• _Excerpt provided_:
---

In March 2020 the troubadour was on a country-wide tour of the United States promoting Tangle of Souls when COVID hit home and the Canada-United States border closed. 

“I felt very grateful living in a country with a social safety net. I studied online and learned how to produce an Internet TV show the way many of us did, and I formed a band with my housemates.” 

Forced into isolation from provincial health restrictions, the three musicians went from daily jams to a full-fledged band with the tongue-in-cheek moniker as The Indoorables. In addition to Cook, the trio includes singer Pamela Mae on upright bass, guitar, and banjo. Elliot Thomas is the band singer-songwriter as well as a meticulous multi-instrumentalist playing fiddle, slide guitar, and banjo. 

“The enforced slowdown from COVID allowed me to play catch-up from touring most of these past 13 years. It was a gift I wouldn’t have given myself. For a lot of people, having so many things taken away showed us the things we take for granted. It reminded me how lucky I was to go around and sing for people.” 

Tangle of Souls was inspired after Cook was hospitalized in 2017 with severe pancreatitis from too many years spent partying. 

“It was an experiment. I turned my life around and saw the bigger parallels with how we are all addicted to the behaviour of consumption and it is killing us. We’re destroying the planet. We seem to be more interested in denying or looking for a magical way out without doing anything. I saw all that in my behaviour.” 

During the Plaza Series concert, The Indoorables will play a mix of older recorded tunes and newer songs written during the pandemic.

---

• _Provided material_:
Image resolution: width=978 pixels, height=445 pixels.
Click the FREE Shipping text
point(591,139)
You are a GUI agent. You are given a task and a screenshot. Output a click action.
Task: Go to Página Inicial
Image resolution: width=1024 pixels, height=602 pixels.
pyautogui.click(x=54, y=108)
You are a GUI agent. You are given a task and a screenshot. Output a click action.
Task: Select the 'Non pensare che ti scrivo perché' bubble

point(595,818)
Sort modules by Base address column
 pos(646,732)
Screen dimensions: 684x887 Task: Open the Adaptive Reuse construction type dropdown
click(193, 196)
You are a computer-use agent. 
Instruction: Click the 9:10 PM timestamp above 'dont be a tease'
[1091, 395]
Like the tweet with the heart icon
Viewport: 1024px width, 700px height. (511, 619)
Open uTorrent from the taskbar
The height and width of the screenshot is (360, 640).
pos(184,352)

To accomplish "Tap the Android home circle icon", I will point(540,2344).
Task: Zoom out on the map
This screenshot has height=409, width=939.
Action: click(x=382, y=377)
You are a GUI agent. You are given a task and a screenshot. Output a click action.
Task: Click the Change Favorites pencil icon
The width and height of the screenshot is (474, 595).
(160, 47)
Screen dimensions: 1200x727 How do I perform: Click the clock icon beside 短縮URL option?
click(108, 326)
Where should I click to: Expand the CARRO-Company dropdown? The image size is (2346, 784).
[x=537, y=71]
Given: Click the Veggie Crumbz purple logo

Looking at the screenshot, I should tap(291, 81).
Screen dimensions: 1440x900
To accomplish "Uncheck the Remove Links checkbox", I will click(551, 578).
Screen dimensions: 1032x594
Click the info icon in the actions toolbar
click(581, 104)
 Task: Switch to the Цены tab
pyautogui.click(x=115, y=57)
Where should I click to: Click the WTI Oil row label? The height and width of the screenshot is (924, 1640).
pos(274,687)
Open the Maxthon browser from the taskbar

---

• _Problems to work on_:
1 > Answer these questions using the excerpt on The Indoorables:
(a) In what month and year was the troubadour touring the United States to promote Tangle of Souls?
(b) Which instruments does Elliot Thomas play?
(c) What was Cook hospitalized with in 2017?
2 > Reproduce the passage of the excerpt on The Indoorables between "Forced into isolation" and "slide guitar, and banjo.", inclusive.
3 > Resume the excerpt on The Indoorables from the point where it ends.
The data that accompanies this text is not needed.

• _Responses_:
1 >
(a) March 2020
(b) Fiddle, slide guitar, and banjo
(c) Severe pancreatitis from too many years spent partying

2 >
Forced into isolation from provincial health restrictions, the three musicians went from daily jams to a full-fledged band with the tongue-in-cheek moniker as The Indoorables. In addition to Cook, the trio includes singer Pamela Mae on upright bass, guitar, and banjo. Elliot Thomas is the band singer-songwriter as well as a meticulous multi-instrumentalist playing fiddle, slide guitar, and banjo.

3 >
Opening the concert is Amanda Penner, 19, a young maker of contemporary folk who grew up during the turn-of-the-century indie-folk revival. It was an era where taboos surrounding less-mainstream styles began to die out. 

Penner has picked up the mantle of older generations and once again echoes the struggles of the modern age, reminding us how much folk culture was overlooked. To date, she has recorded a five-song EP titled Honey & Heartache

While Cook spoke positively about the pandemic, Penner suffered from depression. She reached a low point last summer as a vehicle rear-ended her while driving home from an outdoor backyard gig. The collision led to wrist injuries that prohibited Penner from playing guitar for several months. 

“I have not written as much music as I would’ve liked due to my struggles with mental illness ... It’s real and honest, which I think the world needs more of. Surviving a global pandemic is not easy and I don’t think we as a whole give ourselves enough credit that most of us gave up an entire year-and-a-half of our passions, relationships, and life in general to keep each other safe,” Penner said. 

Despite personal struggles, the singer-songwriter applied to the Banff Musicians in Residence Winter Program and was accepted. Since the program was offered online through Zoom, she booked an Air B&B in Canmore for the program's three-week duration, and came away with five new songs. 

Recognizing the privileged life she enjoyed growing up in St. Albert, the Paul Kane High alumna is determined to uphold her values and use her platform to bring about positive change. 

“I believe being an artist means learning how to be vulnerable and sharing these parts of yourself to make other people feel heard,” she said. “At the end of the day, the music I write is about how I view the world, but it’s not for me. Once it’s out into the world, it can be interpreted in so many different ways, and I think that’s really beautiful.” 

Determined to spread a message of personal equality and global sustainability, she hopes people will collectively change the path we are on. One of her songs, Unhappy Earth Day, chastises governments for doing too little to affect climate change. Instead, Summer Within, is a deep dive into mental illness, and Ego Shopping is an anthem speaking about individuals' lack of confidence.

The two-hour concert starts at 7 p.m. at St. Albert Place. Tickets are $15 for a single seat and $120 plus tax for a premium table of six. Details at www.ardentheatre.com.